• [Exercise A] According to the journaling article, since when have researchers been studying the effects of journaling?
• [Exercise B] Reproduce the passage of the journaling article that begins at the words "This article was" and stops after "should be journaling.".

• [Text section]
------------------------

This article was posted on Seniors Guide Online.
Journaling means keeping a record of your thoughts and activities. However, while journal keepers may focus on the present and record daily events, journaling moves beyond just a list of activities, like you might record in a diary or calendar. Journaling calls for more self-expression and reflection.
A journal is a private endeavor, and you’ll find that you are more honest when you know it’s for your eyes only. But you can use the information you collect to write memoirs, recollections, or an oral history for your family and heirs. Researchers have been studying the effects of journaling since the 1970s, and they’ve found that the practice has many benefits for seniors and can help anyone live a fuller, more present life. Here are some of the most important reasons you should be journaling.
Revisiting journal entries is a good way to gather information for memoirs or family histories. While your journal can stay private, you can gather information from it to pass information about your life on to future generations.
Several studies in the 1990s and 2000s showed that journaling helps older adults keep their mind active and their communication skills sharp. Journaling may be able to help slow down memory loss, and it can also compensate for memory loss by allowing you to document and revisit past decisions and actions.

------------------------

• [The data]
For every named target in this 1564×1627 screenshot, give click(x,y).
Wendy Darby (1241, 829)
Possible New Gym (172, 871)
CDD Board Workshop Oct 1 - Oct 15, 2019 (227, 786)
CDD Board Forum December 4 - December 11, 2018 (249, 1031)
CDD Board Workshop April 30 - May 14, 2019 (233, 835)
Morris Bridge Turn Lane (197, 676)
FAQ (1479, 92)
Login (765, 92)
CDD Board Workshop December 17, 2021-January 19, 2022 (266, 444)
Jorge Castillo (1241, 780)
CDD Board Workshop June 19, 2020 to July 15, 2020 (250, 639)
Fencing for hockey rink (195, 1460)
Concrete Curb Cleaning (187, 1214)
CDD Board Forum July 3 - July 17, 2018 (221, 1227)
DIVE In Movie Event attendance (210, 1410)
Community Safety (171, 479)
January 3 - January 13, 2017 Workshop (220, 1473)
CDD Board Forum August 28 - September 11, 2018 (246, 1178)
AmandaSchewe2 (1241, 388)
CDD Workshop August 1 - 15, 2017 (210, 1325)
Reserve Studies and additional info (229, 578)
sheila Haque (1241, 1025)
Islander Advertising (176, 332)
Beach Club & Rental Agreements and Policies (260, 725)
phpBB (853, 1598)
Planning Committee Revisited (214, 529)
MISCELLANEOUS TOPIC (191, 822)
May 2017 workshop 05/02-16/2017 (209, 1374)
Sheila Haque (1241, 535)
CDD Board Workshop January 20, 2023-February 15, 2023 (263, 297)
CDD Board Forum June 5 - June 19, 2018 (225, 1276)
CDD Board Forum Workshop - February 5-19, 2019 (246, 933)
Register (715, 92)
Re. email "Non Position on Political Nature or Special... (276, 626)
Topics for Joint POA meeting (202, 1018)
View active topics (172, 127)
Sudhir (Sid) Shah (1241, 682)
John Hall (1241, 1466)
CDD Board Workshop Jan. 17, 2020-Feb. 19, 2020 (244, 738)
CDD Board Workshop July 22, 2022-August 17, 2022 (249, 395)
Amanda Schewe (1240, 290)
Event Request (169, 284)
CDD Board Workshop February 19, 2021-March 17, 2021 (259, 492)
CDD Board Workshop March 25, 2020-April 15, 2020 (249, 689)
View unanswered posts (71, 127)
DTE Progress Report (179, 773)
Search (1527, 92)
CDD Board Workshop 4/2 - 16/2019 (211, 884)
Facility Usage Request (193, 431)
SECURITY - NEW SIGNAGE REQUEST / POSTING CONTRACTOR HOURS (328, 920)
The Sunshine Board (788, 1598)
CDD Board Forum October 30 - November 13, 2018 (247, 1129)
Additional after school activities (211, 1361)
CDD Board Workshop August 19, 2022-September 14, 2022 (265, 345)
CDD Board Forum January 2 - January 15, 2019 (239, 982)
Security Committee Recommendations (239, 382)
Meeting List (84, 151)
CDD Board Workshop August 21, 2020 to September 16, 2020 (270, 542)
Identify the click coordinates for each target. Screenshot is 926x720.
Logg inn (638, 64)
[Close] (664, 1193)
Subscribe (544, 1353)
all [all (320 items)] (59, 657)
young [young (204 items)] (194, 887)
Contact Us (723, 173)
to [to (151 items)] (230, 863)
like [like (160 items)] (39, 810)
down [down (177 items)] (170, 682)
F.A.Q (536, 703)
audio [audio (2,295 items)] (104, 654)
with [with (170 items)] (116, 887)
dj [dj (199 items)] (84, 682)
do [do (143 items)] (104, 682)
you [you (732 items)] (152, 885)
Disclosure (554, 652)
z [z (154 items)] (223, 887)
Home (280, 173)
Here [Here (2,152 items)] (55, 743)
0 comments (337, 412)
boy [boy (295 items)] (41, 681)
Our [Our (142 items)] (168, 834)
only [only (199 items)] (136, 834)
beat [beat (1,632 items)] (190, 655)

------------------------

• [Written reply A] Since the 1970s.

• [Written reply B]
This article was posted on Seniors Guide Online.
Journaling means keeping a record of your thoughts and activities. However, while journal keepers may focus on the present and record daily events, journaling moves beyond just a list of activities, like you might record in a diary or calendar. Journaling calls for more self-expression and reflection.
A journal is a private endeavor, and you’ll find that you are more honest when you know it’s for your eyes only. But you can use the information you collect to write memoirs, recollections, or an oral history for your family and heirs. Researchers have been studying the effects of journaling since the 1970s, and they’ve found that the practice has many benefits for seniors and can help anyone live a fuller, more present life. Here are some of the most important reasons you should be journaling.